• [RAW DATA]:

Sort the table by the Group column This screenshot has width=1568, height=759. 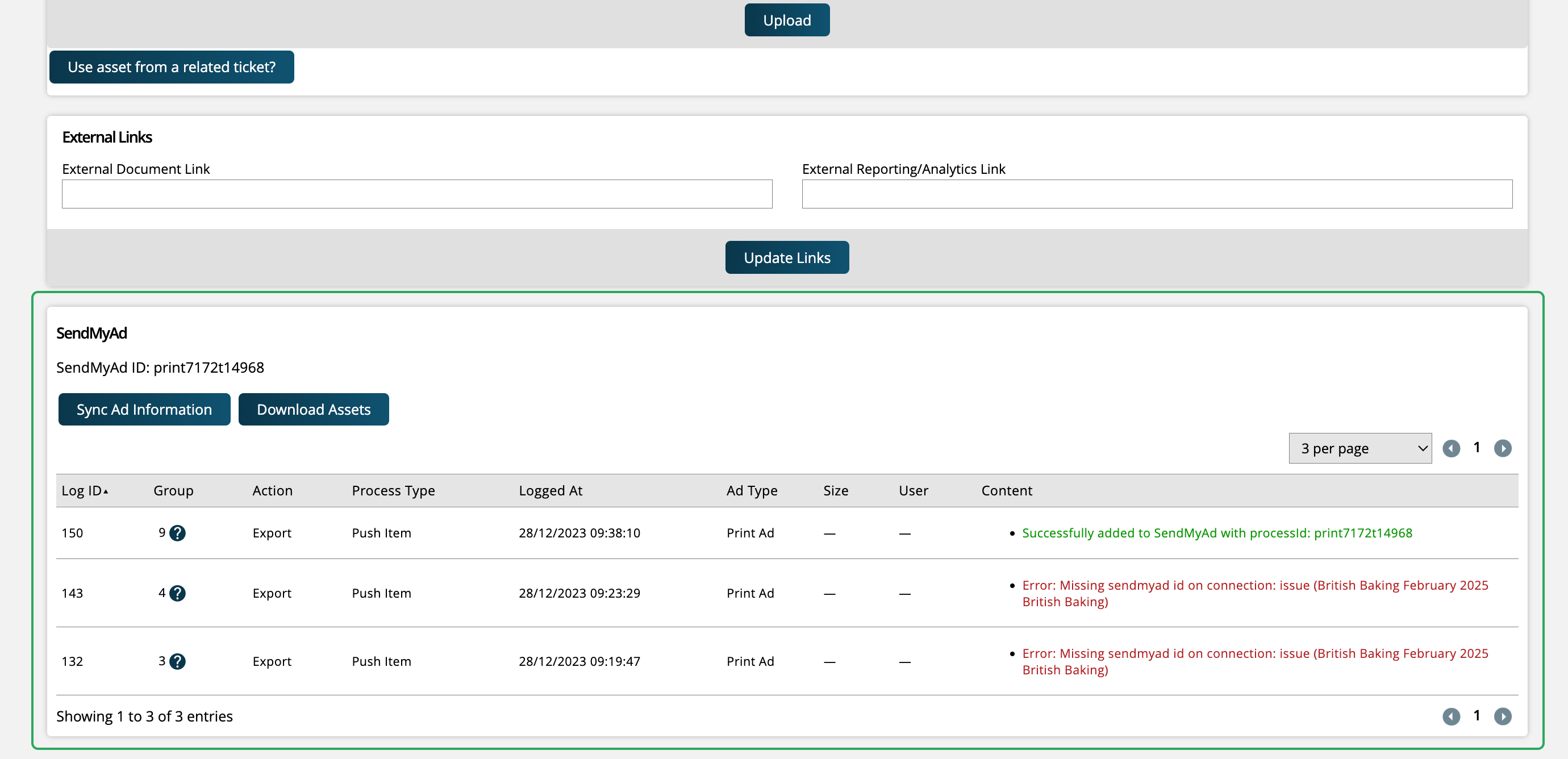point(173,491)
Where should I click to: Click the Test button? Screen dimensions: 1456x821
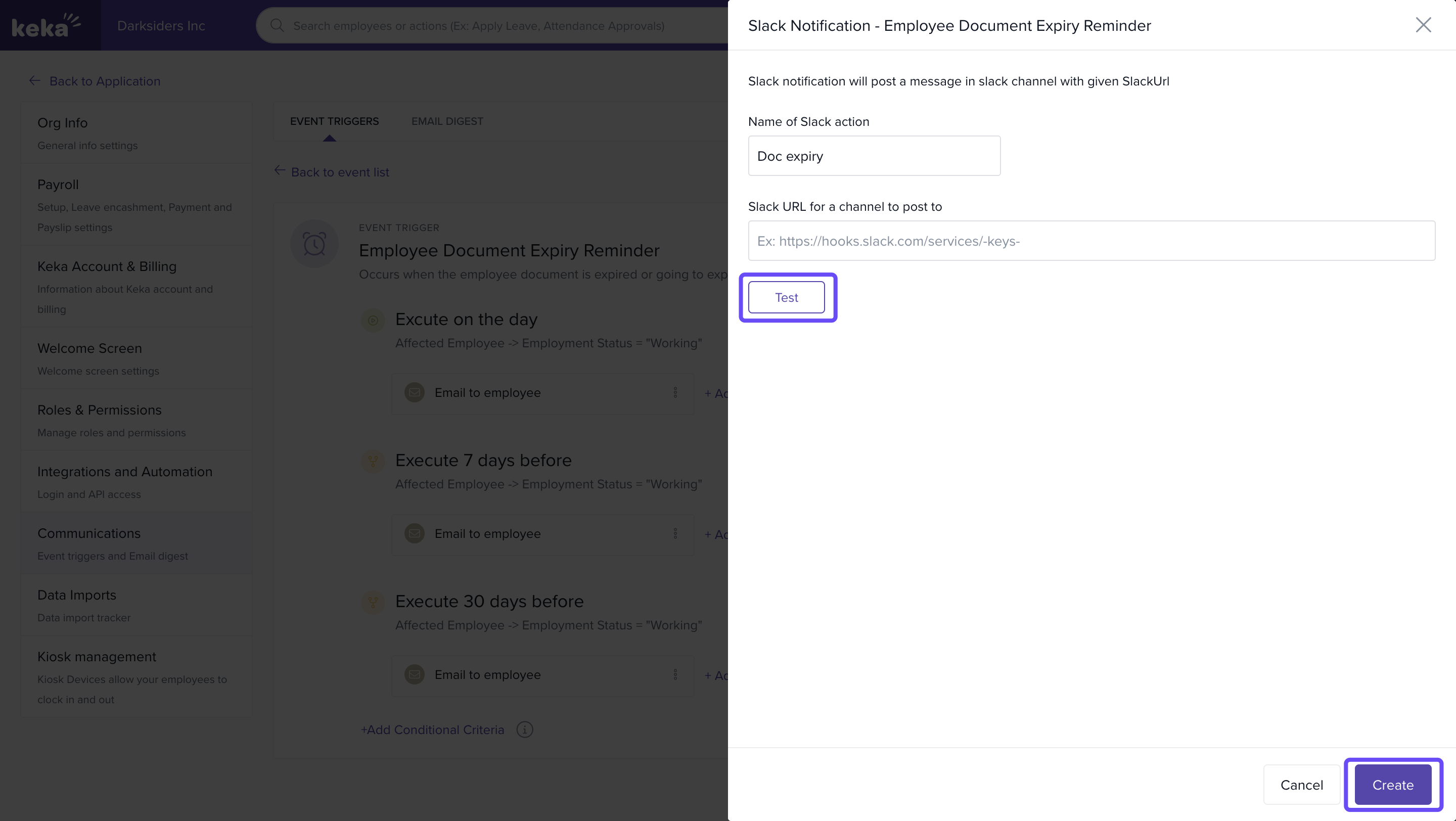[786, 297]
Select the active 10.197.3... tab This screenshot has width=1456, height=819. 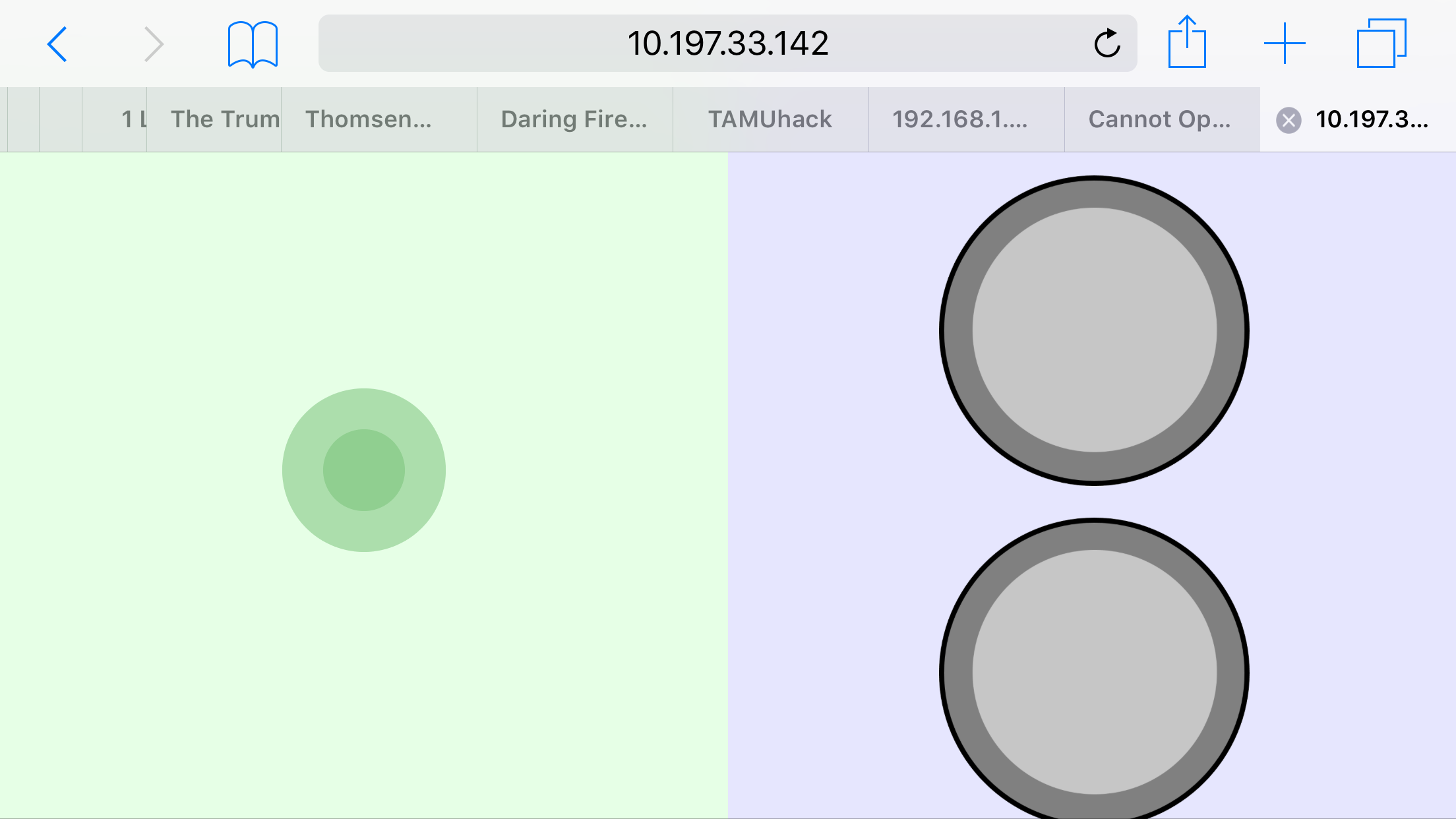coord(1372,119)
==
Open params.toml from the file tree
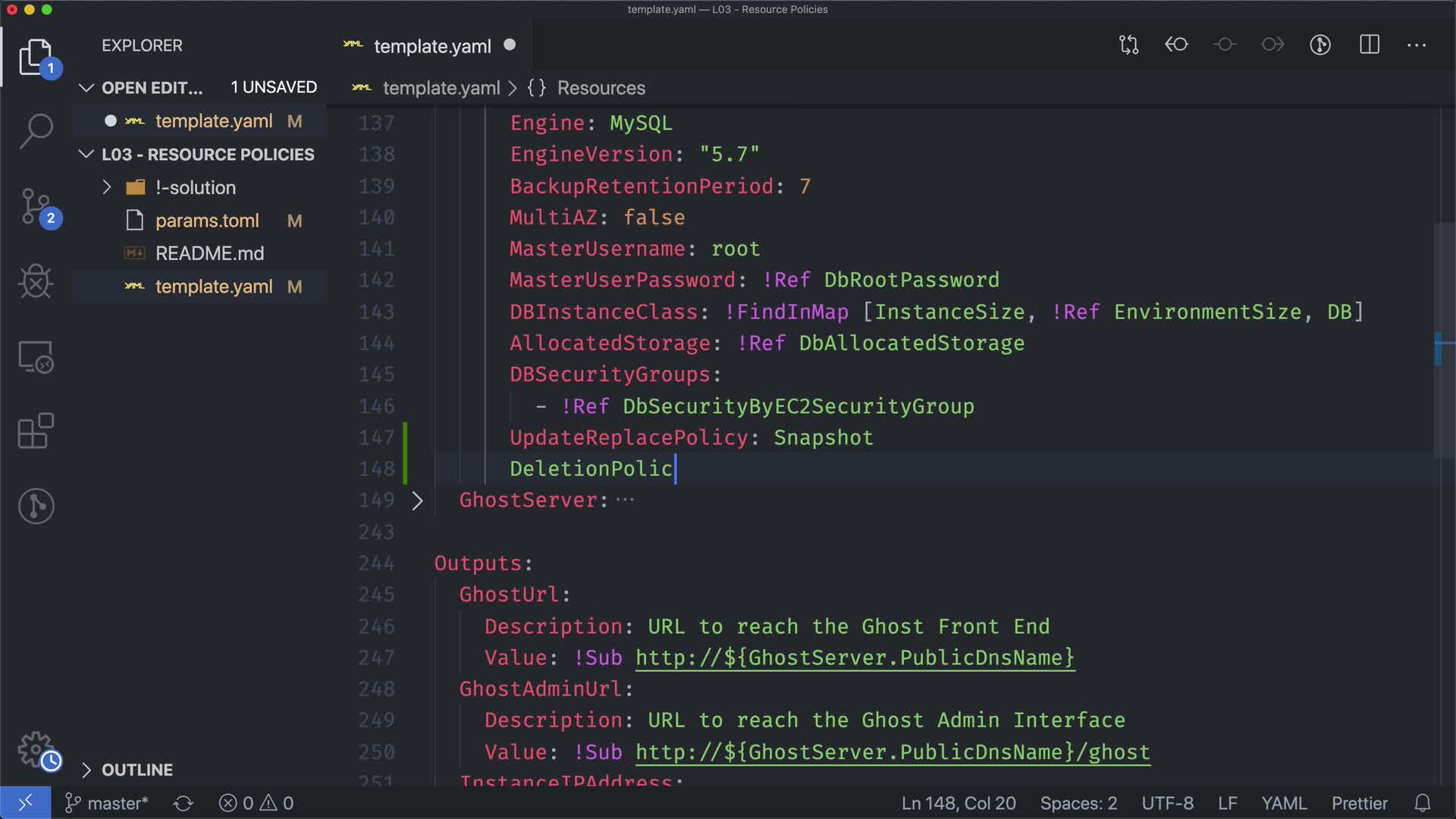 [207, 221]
---
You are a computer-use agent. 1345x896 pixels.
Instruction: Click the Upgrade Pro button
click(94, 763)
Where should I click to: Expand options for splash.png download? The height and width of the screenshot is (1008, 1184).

• [WORK TO COMPLETE]:
Give back, exactly as written, the stretch from the line with "You are a computer-use" through the line with "Where should I click to: Expand", and no other lines from the records above.

• [COMPLETED EXERCISE]:
You are a computer-use agent. 1345x896 pixels.
Instruction: Click the Upgrade Pro button
click(94, 763)
Where should I click to: Expand options for splash.png download? The height and width of the screenshot is (1008, 1184).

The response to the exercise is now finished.